There are nice bits in them, like the description of a scarf as the “exact color” of the fields “ready to be harvested” when seen from the air—”goldish green-brown.” Overall the letters are hardly transporting, though, and that bothered me because Grace (who is tasked with cataloguing them for the library where she works) comes to feels so strongly about them: I thought I should be able to as well. The other epistolary aspect of the novel is Grace’s letters to Earhart. This works well—in theory, anyway—as a device to connect the two women and to highlight the ways in which Grace starts looking to Earhart for things—answers, support, a model for her life—that she is struggling to get from her friends and family.
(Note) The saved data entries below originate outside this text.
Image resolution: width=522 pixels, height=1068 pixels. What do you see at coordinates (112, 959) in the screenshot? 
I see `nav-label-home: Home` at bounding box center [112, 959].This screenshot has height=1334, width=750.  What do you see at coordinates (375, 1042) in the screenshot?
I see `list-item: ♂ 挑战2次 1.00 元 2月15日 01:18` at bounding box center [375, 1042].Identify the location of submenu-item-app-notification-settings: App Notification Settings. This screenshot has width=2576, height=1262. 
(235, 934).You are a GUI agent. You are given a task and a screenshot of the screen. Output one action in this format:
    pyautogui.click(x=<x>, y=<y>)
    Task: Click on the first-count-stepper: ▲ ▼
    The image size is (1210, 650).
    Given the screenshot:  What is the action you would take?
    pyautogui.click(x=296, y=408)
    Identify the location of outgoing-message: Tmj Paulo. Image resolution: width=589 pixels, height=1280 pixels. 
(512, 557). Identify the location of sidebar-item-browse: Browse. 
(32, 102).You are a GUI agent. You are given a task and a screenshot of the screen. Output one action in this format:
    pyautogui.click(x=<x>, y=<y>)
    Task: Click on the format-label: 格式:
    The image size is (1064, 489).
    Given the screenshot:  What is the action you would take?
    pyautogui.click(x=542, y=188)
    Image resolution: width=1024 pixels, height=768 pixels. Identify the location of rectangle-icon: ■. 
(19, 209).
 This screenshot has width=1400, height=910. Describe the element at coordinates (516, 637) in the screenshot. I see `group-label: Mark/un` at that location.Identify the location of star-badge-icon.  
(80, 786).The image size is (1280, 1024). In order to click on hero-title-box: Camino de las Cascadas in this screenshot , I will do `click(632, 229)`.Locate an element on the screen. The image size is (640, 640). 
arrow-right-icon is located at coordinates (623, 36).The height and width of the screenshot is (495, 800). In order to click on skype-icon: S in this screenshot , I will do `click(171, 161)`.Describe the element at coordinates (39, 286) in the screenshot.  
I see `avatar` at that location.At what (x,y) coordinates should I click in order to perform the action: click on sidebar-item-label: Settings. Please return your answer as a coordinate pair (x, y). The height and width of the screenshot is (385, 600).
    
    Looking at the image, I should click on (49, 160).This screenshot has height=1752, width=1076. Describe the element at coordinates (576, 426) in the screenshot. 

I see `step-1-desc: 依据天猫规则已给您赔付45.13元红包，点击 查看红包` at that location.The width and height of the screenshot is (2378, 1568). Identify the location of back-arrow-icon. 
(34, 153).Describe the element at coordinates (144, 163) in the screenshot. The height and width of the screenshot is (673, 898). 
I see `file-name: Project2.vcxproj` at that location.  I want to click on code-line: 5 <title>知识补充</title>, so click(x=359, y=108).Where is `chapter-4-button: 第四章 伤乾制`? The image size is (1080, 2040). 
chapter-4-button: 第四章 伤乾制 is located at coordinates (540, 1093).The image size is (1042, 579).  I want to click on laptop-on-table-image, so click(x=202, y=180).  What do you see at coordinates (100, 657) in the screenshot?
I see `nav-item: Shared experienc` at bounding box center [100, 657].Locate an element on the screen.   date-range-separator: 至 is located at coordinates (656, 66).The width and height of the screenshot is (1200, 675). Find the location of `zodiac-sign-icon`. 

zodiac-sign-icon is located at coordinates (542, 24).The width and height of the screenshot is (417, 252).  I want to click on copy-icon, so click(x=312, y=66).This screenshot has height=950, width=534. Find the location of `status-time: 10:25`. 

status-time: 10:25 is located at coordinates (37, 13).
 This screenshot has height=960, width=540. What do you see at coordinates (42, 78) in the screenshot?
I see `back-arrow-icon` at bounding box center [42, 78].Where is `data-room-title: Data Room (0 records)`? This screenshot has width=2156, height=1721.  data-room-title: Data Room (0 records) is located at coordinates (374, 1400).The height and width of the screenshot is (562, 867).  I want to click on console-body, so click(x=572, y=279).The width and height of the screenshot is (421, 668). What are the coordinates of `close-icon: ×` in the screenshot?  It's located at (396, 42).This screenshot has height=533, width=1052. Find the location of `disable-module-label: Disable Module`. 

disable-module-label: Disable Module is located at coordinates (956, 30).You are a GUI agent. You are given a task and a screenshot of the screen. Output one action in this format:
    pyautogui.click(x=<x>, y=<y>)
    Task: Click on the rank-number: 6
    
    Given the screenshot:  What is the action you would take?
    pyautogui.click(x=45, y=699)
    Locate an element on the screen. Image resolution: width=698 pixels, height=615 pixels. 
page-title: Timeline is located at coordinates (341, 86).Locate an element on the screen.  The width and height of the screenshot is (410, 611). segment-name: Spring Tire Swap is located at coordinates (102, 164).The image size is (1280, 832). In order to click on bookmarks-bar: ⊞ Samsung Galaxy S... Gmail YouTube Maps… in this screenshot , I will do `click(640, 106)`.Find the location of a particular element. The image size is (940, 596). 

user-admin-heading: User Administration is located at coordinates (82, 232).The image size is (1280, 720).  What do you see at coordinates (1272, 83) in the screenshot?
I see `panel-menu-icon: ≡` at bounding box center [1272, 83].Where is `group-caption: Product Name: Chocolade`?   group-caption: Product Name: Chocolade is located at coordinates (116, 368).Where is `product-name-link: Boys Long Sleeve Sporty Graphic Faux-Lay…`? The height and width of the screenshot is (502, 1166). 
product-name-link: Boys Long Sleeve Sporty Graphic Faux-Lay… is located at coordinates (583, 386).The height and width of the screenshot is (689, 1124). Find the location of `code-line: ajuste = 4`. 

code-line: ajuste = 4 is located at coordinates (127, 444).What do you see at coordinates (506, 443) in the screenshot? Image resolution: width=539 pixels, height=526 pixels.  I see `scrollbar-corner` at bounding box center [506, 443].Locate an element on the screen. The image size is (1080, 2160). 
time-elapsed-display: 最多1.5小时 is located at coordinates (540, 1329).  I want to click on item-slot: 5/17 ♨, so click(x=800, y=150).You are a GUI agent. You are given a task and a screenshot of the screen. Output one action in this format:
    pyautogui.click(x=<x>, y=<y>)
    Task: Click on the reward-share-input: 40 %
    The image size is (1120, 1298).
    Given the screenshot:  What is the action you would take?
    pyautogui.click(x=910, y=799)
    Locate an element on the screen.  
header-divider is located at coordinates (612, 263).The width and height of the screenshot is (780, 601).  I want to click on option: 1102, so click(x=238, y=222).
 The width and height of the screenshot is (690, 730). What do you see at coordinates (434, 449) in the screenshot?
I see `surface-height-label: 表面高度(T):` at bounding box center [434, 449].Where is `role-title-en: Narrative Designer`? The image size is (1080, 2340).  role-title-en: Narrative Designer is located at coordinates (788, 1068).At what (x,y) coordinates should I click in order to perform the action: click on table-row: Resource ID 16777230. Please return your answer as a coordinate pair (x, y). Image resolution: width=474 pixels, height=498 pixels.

In the end I wasn’t convinced that it worked that well in practice, though: the letters felt a bit gimmicky, and I thought the novel would have worked just as well without them, though of course then it would have needed a new title. 🙂

I accepted a review copy of Letters to Amelia from Book*hug Press. I’m glad they thought of me for it, because I did like it a lot. It turns out, however, that it felt surprisingly inhibiting knowing that someone was waiting and watching for me to write something up here. (I got a couple of follow-up emails.) I think that’s because I’ve always thought about blogging as not exactly reviewing. Maybe it’s a distinction without a difference.

One thought on ““The Weight Of It”: Lindsay Zier-Vogel, Letters to Amelia

  1. Jeanne October 24, 2021 / 1:17 pm

    Ha, a distinction with a difference. I like that.